What housekeeping protein (tubulin, actin, GAPDH etc) will you use with supernatants?
Posted 28 February 2013 - 01:04 AM
there are some manual techniques that are used to concentrate, but i have seen using centrifugal columns tat comes with molecular weight cut off, meaning depends on the molecular weight of protein we want to analyse, can use the appropriate column to filter all the proteins around or upto that molecular weght from any biological solutions. later you can directly denature them and load.
may be experts here may give you some more inputs and reg the specificity control....
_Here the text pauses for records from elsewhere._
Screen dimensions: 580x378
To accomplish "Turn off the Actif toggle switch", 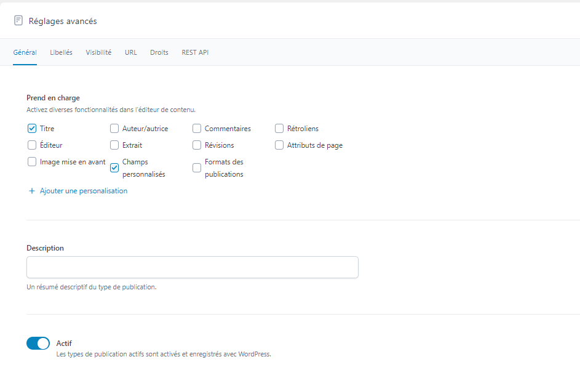I will [x=38, y=344].
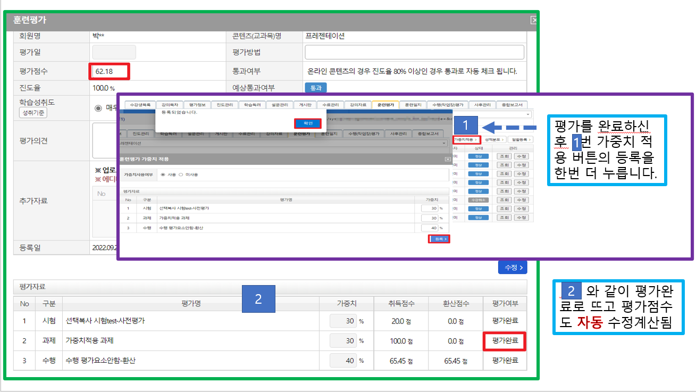Close the 훈련평가 dialog window
The width and height of the screenshot is (696, 392).
tap(534, 20)
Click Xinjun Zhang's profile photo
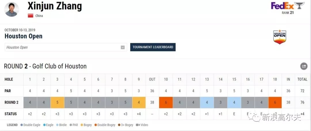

I always had an alternate hypothesis....
Posted 28 February 2013 - 05:16 AM
In terms of preparing the sample, you just need to mix the supernatant (concentrated or not) with SDS-loading buffer and load the gel.
Posted 01 March 2013 - 01:12 PM
Posted 01 March 2013 - 01:59 PM
The serum protein you'll see is albumin (~60kD) and there is a lot of it in cell culture supernatant unless you didn't add FBS or FCS to your cultures. You'll often see a white 'ghost' blob on your western ~60kD if too much albumin was in your sample. Bovine IgG is also present if not using a low bIgG FBS but not to sufficient quantities to mask things on your blot unless your protein of interest is ~150kD. If there are antibodies available to your protein and a source of purified protein, you may want to consider running a quantitative ELISA instead - then serum componenets won't really matter.
Or you can collect your supernatant of interest in a serum-free media or serum replacement media.